▶ Objectif: Résume en deux phrases l'extrait ci-dessous sur les manifestations contre la réforme fiscale.

▶ Extrait:
^^^^^^^^
Les manifestations ont dans un premier temps réclamé le retrait de la réforme fiscale portée par le gouvernement du président Ivan Duque. Cette réforme comprenait notamment une augmentation de la TVA sur les services de base (électricité, gaz…) ainsi qu’une baisse du plancher d’imposition sur le revenu, décuplant la pression fiscale sur les classes populaires. Après une semaine de manifestations violemment réprimées par les forces de l’ordre, la réforme est abandonnée. Mais cela n’a pas suffi à arrêter le mouvement de contestation qui a depuis pris un caractère plus général de lutte contre les inégalités, l’aggravation de la situation sociale du pays et la violence des forces de l’ordre.
^^^^^^^^
▶ Données affichées:
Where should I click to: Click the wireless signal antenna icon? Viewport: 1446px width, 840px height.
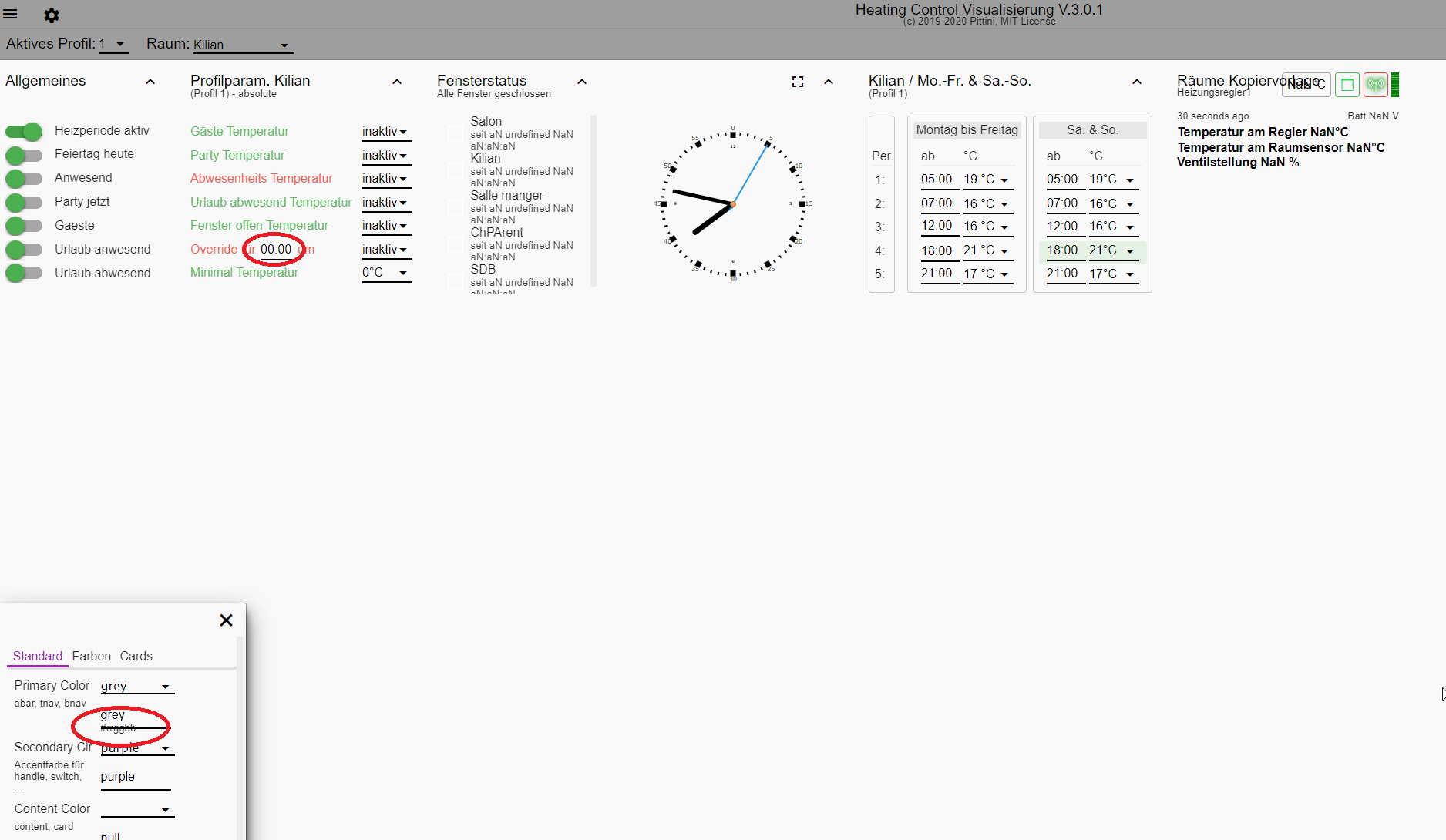tap(1375, 85)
^^^^^^^^
▶ Réponse: Les manifestations ont d'abord exigé le retrait de la réforme fiscale du gouvernement d'Ivan Duque, qui augmentait la TVA sur les services de base et baissait le plancher d'imposition sur le revenu, décuplant la pression fiscale sur les classes populaires. Après une semaine de manifestations violemment réprimées par les forces de l'ordre, la réforme a été abandonnée, mais le mouvement a continué et s'est élargi à la lutte contre les inégalités, l'aggravation de la situation sociale du pays et la violence des forces de l'ordre.